Document source —
══════
Faciliter la transformation des bureaux et autres bâtiments en logements
N° 2025-12 / À jour au 17 juin 2025
Loi n°2025-541 du 16.5.25
La proposition de loi visant à faciliter la transformation des bureaux et autres bâtiments en logements a été déposée le 15 décembre 2023. La proposition, pour laquelle la procédure accélérée a été engagée, a été adoptée dans des termes différents en première lecture le 7 mars 2024 par l’Assemblée nationale et le 22 mai 2024 par le Sénat, jusqu’à ce que le processus législatif soit suspendu en raison de la dissolution de la chambre basse prononcée le 9 juin 2024. Les travaux parlementaires ont repris avec la réunion d’une Commission mixte paritaire le 20 mai 2025. Le texte issu de cette Commission a été adopté par l’Assemblée nationale le 3 juin 2025 et par le Sénat le 5 juin 2025.
La loi du 16 juin 2025, publiée au Journal officiel le 17 juin 2025, vise à faciliter la transformation des bureaux et autres bâtiments en logements, à travers diverses mesures :
- la possibilité de mettre en place une servitude de résidence principale applicable aux logements issus de la transformation en habitation ;
- l’instauration d’une dérogation au PLU afin d’autoriser le changement de destination d’un bâtiment ayant une destination autre que d’habitation en habitation principale ;
- la généralisation du permis de construire à destinations multiples ;
- l’introduction de mesures destinées à favoriser le développement des logements étudiants ;
- la redéfinition des missions de l’ANCT afin d’accompagner les collectivités locales dans ces projets de transformation ;
- l’assouplissement des règles de vote en Assemblée générale de copropriété en matière de changement de destination des parties privatives.
Ces mesures entrent en vigueur le 18 juin 2025 (lendemain de la publication de la loi au Journal officiel), sous réserve de la parution des textes réglementaires nécessaires à leur application (cf. § Permis de construire à destinations multiples).
Urbanisme
Servitude de résidence principale
(loi du 16.6.25 : art. 1er / CU : L.151-14-1)
══════
Données fournies —
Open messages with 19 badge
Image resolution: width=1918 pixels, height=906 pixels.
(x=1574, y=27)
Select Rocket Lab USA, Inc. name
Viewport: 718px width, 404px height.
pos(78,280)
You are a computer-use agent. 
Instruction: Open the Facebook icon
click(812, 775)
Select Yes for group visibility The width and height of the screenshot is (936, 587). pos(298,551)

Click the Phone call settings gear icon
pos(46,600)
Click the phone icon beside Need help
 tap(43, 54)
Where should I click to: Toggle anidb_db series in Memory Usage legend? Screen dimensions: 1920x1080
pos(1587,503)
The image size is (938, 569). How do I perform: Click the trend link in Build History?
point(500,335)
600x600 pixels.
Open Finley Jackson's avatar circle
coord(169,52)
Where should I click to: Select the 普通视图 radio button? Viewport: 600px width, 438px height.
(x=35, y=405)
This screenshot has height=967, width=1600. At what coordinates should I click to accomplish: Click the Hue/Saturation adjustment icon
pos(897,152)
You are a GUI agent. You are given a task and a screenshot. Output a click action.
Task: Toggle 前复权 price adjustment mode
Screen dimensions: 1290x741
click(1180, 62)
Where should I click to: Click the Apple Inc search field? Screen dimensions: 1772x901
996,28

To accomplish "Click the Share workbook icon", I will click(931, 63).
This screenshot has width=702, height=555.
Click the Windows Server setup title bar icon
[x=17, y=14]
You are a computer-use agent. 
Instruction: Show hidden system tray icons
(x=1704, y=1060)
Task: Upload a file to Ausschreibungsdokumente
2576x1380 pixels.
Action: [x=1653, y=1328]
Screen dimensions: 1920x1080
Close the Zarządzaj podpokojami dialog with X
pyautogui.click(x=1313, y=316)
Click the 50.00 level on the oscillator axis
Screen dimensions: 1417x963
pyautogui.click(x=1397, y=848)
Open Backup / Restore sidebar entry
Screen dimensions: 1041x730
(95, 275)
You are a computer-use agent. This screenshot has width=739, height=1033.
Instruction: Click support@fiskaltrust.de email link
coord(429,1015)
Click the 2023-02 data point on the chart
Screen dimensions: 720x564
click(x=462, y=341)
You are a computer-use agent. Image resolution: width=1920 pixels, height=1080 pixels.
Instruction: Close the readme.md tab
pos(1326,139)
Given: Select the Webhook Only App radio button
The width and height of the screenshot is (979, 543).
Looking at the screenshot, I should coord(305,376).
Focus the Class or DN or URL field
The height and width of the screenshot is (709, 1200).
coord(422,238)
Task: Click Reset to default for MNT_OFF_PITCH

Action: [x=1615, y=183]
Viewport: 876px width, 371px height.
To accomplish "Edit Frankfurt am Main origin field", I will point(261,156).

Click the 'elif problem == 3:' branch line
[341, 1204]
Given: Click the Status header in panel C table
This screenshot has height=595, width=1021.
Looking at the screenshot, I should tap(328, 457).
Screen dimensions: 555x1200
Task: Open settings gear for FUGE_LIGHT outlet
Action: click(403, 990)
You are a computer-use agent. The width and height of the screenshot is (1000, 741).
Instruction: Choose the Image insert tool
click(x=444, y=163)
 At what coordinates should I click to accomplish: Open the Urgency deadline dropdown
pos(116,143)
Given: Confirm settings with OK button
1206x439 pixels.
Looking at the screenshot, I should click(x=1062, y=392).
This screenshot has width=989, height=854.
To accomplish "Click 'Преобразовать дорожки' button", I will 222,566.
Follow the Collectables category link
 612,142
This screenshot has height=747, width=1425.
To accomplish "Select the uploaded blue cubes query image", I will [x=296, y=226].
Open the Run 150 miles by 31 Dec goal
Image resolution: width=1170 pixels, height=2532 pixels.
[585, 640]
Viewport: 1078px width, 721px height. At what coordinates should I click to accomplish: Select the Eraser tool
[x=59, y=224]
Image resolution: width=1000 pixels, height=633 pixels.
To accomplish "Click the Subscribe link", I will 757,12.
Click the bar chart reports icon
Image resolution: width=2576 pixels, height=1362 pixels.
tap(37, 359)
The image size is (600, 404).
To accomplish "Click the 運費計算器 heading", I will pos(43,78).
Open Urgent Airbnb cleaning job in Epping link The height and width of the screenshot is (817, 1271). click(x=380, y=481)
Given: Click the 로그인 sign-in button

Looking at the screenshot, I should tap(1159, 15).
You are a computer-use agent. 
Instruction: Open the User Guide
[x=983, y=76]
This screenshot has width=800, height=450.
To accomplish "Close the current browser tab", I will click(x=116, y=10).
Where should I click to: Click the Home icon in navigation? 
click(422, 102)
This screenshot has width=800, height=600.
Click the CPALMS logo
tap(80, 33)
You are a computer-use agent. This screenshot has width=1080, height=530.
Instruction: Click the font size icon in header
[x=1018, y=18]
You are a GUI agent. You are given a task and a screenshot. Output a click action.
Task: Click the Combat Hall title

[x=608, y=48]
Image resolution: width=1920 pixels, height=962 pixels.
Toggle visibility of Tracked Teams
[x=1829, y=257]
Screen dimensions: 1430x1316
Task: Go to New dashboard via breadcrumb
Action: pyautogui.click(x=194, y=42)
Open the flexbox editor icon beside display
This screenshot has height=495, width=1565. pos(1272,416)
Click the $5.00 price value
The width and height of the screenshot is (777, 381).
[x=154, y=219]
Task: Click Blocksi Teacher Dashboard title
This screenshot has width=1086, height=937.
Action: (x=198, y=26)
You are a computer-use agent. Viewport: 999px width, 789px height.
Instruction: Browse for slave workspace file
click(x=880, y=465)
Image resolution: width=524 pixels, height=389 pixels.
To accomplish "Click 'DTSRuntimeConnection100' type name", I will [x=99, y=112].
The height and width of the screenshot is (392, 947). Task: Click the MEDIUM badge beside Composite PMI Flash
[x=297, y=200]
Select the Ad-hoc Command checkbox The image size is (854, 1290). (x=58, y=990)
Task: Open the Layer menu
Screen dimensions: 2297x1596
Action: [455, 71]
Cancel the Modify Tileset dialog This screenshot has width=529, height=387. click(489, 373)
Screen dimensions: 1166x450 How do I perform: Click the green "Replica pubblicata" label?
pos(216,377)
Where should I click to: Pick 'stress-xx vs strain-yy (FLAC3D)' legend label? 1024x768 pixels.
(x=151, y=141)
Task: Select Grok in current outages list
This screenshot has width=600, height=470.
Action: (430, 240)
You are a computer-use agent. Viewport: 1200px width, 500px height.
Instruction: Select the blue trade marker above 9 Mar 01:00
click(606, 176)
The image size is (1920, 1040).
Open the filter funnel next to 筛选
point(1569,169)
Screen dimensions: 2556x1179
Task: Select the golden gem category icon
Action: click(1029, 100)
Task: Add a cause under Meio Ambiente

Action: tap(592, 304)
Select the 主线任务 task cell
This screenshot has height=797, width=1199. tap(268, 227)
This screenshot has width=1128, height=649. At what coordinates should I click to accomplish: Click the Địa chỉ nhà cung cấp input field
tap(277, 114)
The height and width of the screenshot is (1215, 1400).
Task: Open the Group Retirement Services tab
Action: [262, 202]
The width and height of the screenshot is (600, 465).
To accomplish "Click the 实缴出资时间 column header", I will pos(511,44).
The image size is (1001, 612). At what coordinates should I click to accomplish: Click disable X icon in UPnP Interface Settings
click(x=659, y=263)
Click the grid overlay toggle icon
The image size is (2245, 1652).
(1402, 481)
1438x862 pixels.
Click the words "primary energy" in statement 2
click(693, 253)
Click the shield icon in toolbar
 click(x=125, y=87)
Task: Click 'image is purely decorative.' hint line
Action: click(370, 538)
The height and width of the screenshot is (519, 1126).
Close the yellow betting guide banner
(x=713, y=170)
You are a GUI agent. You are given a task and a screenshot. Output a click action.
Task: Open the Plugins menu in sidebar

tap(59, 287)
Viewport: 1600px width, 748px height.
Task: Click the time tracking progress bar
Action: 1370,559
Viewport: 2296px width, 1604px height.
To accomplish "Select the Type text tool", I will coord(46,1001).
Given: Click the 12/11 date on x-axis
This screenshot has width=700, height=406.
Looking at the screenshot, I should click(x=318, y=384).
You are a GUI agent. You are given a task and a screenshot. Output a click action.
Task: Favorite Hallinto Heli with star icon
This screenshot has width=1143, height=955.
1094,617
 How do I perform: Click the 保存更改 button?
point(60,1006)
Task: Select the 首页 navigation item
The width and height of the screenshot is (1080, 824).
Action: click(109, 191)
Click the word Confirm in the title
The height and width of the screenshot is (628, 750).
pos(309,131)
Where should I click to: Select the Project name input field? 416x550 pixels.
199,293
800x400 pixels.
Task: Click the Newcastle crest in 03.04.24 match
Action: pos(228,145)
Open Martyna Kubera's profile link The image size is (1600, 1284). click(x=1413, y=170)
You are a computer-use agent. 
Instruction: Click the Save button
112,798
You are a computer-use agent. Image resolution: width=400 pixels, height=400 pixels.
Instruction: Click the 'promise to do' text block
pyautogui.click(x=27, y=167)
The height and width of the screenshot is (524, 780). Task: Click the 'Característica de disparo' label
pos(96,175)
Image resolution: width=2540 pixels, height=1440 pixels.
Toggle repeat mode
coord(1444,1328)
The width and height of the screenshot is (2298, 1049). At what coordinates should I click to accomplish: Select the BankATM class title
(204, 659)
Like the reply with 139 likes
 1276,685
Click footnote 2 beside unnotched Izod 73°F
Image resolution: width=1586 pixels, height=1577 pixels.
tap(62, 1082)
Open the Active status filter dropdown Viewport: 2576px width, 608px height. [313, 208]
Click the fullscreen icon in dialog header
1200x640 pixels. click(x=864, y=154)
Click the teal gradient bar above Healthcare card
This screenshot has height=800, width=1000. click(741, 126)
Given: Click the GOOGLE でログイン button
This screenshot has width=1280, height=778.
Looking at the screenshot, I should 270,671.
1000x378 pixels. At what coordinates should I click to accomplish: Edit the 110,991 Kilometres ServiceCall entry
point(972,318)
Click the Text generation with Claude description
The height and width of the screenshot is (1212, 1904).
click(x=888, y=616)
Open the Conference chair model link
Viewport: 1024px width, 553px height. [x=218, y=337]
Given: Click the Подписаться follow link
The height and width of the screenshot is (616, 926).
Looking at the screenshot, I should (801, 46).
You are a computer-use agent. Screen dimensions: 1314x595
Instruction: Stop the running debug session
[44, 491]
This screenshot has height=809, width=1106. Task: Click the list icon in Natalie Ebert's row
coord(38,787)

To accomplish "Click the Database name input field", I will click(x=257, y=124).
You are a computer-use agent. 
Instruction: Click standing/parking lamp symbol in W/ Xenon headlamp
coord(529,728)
══════
Selon le document sur la transformation des bureaux en logements, à quelle date la proposition de loi a-t-elle été déposée ? Les entrées ne servent pas à cet exercice.

Corrigé —
Elle a été déposée le 15 décembre 2023.